2. Tindakan Pencegahan dan Pengendalian Infeksi Minimal
Berikut langkah-langkah pencegahan dan pengendalian infeksi yang harus
digunakan untuk memastikan lingkungan aman digunakan sebagai tempat
karantina
a. Deteksi dini dan pengendalian
1) Setiap orang yang dikarantina dan mengalami demam atau gejala
sakit pernapasan lainnya harus diperlakukan sebagai suspect
COVID-19
2) Terapkan tindakan pencegahan standar untuk semua orang dan
petugas:
• Cuci tangan sesering mungkin, terutama sesudah kontak
dengan saluran pernapasan, sebelum makan, dan sesudah
memakai toilet. Cuci tangan dapat dilkukan dengan
sabun dan air atau dengan hand sanitizer yang mengandung
alkohol. Peggunaan hand sanitizer yang mengandung alkohol
lebih disarankan jika tangan tidak terlihat kotor. Bila tangan
terlihat kotor, cucilah tangan memakai sabun dan air
• Pastikan semua orang yang diobservasi menerapkan etika
batuk
• Sebaiknya jangan menyentuh mulut dan hidung;
3) Masker tidak diperlukan untuk orang yang tidak bergejala. Tidak
ada bukti bahwa memakai masker jenis apapun dapat
melindungi orang yang tidak sakit.
b. Pengendalian administratif
Pengendalian administratif meliputi:
1) Pembangunan infrastruktur PPI yang berkelanjutan (desain fasilitas)
dan kegiatan;
2) Memberikan edukasi pada orang yang diobservasi tentang PPI;
semua petugas yang bekerja perlu dilatih tentang tindakan
pencegahan standar sebelum pengendalian karantina dilaksanakan.

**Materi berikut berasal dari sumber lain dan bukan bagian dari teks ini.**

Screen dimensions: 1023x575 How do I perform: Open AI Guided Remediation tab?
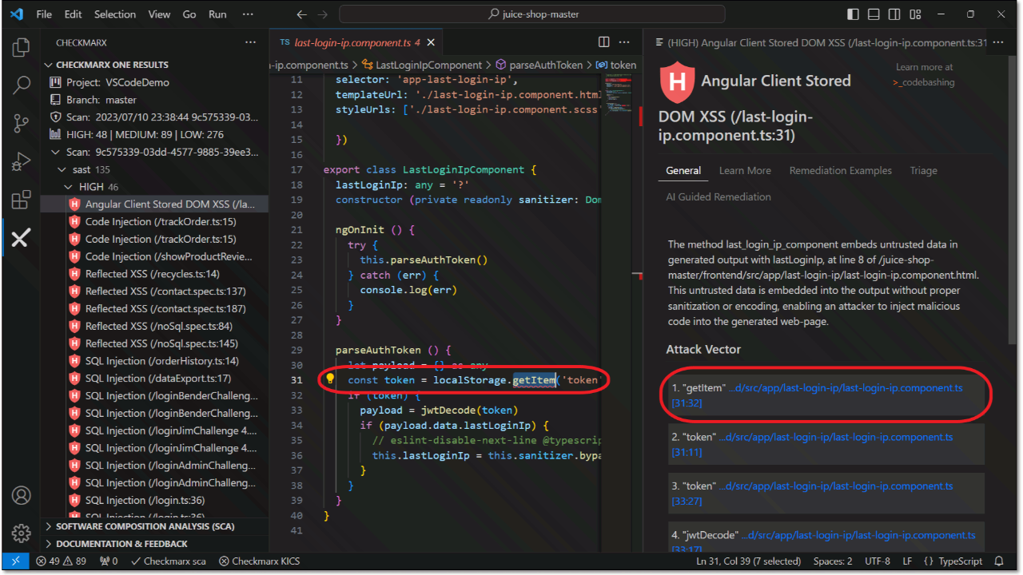[x=718, y=196]
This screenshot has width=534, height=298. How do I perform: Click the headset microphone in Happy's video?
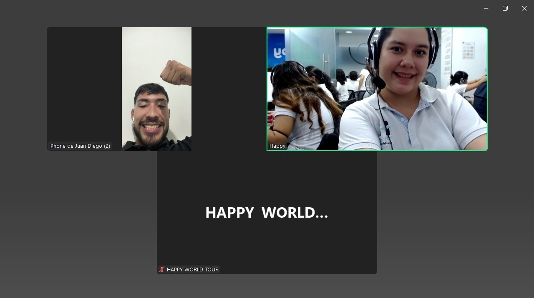[379, 83]
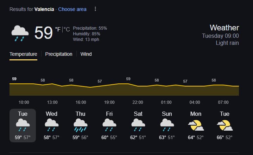The image size is (253, 155).
Task: Click the Valencia location name
Action: point(44,9)

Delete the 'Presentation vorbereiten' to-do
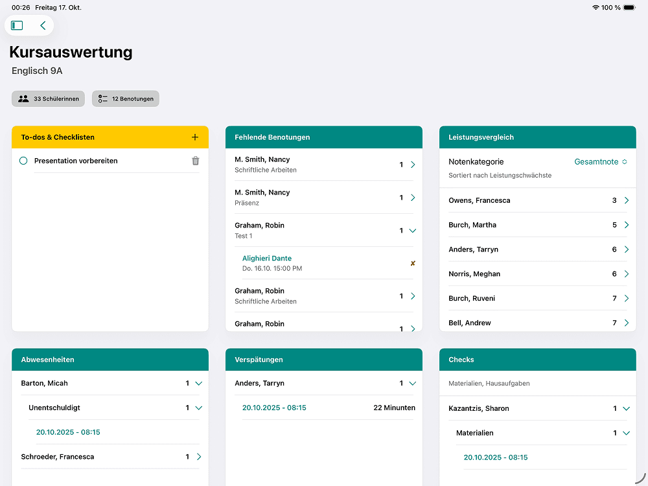tap(196, 161)
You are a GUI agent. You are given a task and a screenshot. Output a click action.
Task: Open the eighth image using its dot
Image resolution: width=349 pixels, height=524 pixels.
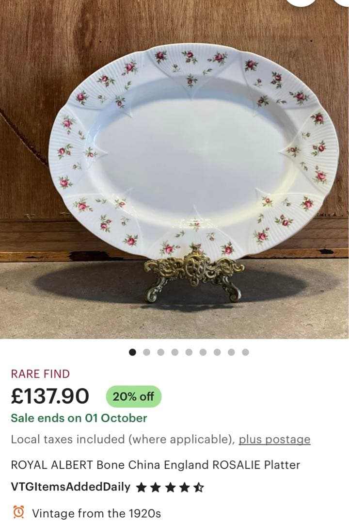click(x=231, y=352)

Saran yang sama tentang tindakan pencegahan standar harus
diberikan kepada semua orang pada saat kedatangan. Petugas dan
orang yang diobservasi harus memahami pentingnya segera mencari
pengobatan jika mengalami gejala;
3) Membuat kebijakan tentang pengenalan awal dan rujukan dari kasus
COVID19.
c. Pengendalian Lingkungan
Prosedur pembersihan dan disinfeksi lingkungan harus diikuti dengan benar
dan konsisten. Petugas kebersihan perlu diedukasi dan dilindungi dari infeksi
COVID19 dan petugas kebebersihan harus memastikan bahwa permukaan
lingkungan dibersihkan secara teratur selama periode observasi:
1) Bersihkan dan disinfeksi permukaan yang sering disentuh seperti
meja, rangka tempat tidur, dan perabotan kamar tidur lainnya setiap
hari dengan disinfektan rumah tangga yang mengandung larutan
pemutih encer (pemutih 1 bagianhingga 99 bagian air). Untuk
permukaan yang tidak mentolerir pemutih maka dapat memakai
etanol 70%.
2) Bersihkan dan disinfeksi permukaan kamar mandi dan toilet
setidaknya sekali sehari dengan disinfektan rumah tangga yang
mengandung larutan pemutih encer (1 bagian cairan pemutih dengan
99 bagian air).
3) Membersihkan pakaian, seprai, handuk mandi, dan lain-lain,
memakai sabun cuci dan air atau mesin cuci di 60–90°C dengan
deterjen biasa dan kering
Bab 3 Pencegahan dan Pengendalian Infeksi di Fasiltas Kesehatan Tingkat Primer 37
4) Harus mempertimbangkan langkah-langkah untuk memastikan
sampah dibuang di TPA yang terstandar, dan bukan di area terbuka
yang tidak diawasi
5) Petugas kebersihan harus mengenakan sarung tangan sekali pakai
saat membersihkan atau menangani permukaan, pakaian atau linen
yang terkotori oleh cairan tubuh, dan harus melakukan kebersihan
tangan sebelum dan sesudah melepas sarung tangan.
3.4 Pencegahan Dan Pengendalian
Infeksi Di Fasyankes Pra Rujukan
3.4.1 Penanganan Awal
lsolasi dan Penanganan Kasus Awal yang sudah dilakukan wawancara dan
anamnesa dan dinyatakan sebagai PDP ringan diminta untuk isolasi di rumah,
PDP sedang isolasi di RS Darurat dan PDP berat segera dilakukan isolasi di
RS rujukan untuk mendapatkan tatalaksana lebih lanjut.